Florida Senate passed parental consent bill, goes to the House next week

by | Feb 7, 2020

Governor has promised to sign the measure

By Dave Andrusko

Florida State Sen. Kelli Stargel

A bill requiring that a minor girl in Florida obtain parental permission before having an abortion is very near enactment.

On Thursday the Florida Senate voted 23-17 in support SB 404. The measure moves to the House next week where quick passage is expected. 

Last month, in his annual State of the State address, pro-life Gov. Ron DeSantis challenged the Senate to pass the bill off the floor this year.

“I hope that the Legislature will send me this session the parental consent bill that last year was passed by the House but not by the Senate,” he said.

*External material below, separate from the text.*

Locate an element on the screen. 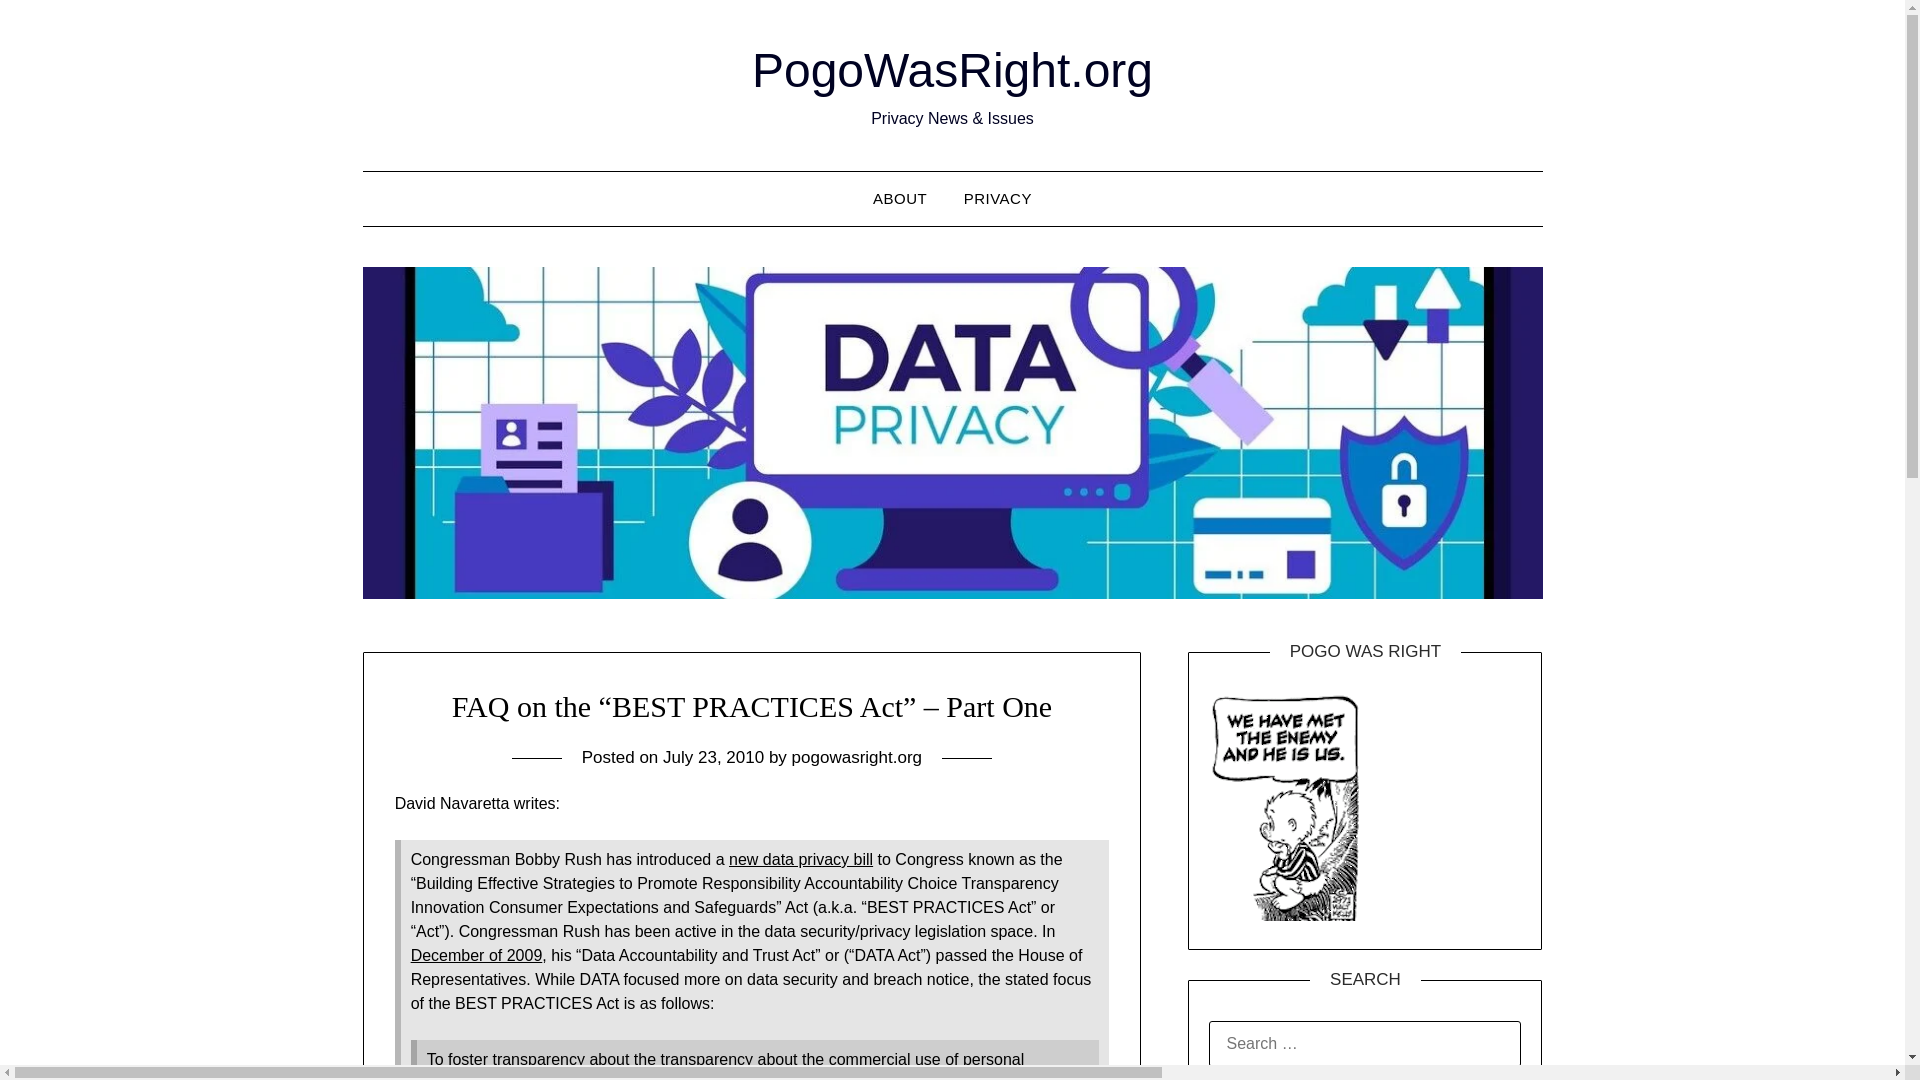 The height and width of the screenshot is (1080, 1920). PogoWasRight.org is located at coordinates (952, 70).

Another component of the law received much less attention. It would require health care workers attempt to attempt to save the life of an infant born alive during a “failed” abortion and transport the baby to a hospital. Bobby Caina Calvan of the Associated Press reported, in reference to sponsor Sen. Kelli Stargel, “Stargel’s bill also makes not caring for an infant born alive during an abortion punishable as a third-degree felony, rather than a first-degree misdemeanor, as state law currently maintains.”

“This legislation returns common sense to the family concerning abortion and who should be involved in this very serious and deadly decision,” said Lynda Bell, president of Florida Right to Life. “It boggles the mind that a young girl can’t get a tattoo, or her ears pierced in Florida without parental consent, but she can get an abortion! She can’t leave the school campus without permission, but she can get an abortion, she can’t get an aspirin from a school clinic without a parent’s permission, but she can get an abortion!!”

According to Courthouse News, SB 404  prohibits the abortionist “from performing an abortion on a minor unless he or she receives a notarized, written statement from the child’s mother, father or legal guardian. The legislation allows for exceptions in a medical emergency. The child can also ask a judge for a waiver to the parental consent requirement.”

To those critics who charged the bill would face a legal challenge, Senate President Bill Galvano told reporters after the vote, “If I believe that we were putting something forward that would not withstand a court challenge, we would go back and rethink it. I’m confident that this legislation will move forward and be successfully upheld.” He added, “This was a big issue, is an important issue and one that I’m glad to see on its way to the Florida House.”

“This is not a pro-choice, pro-life bill,” said Stargel. Alex Pickett  quoted Stargel saying, “This bill is about protecting minors who are pregnant,” adding “These young women need their parents’ guidance, and parents have a fundamental right to provide that guidance.

In 1989, the state Supreme Court struck down the state’s  1979 parental consent law on the grounds that it violated a “right to privacy” in the state Constitution. However, since he became governor, DeSanctis has replaced three justices on the state’s highest court— Justices Barbara Pariente, Fred Lewis and Peggy Quince—who had reached the mandatory retirement age of 70. They were replaced by Barbara Lagoa, Robert Luck, and Carlos Muniz.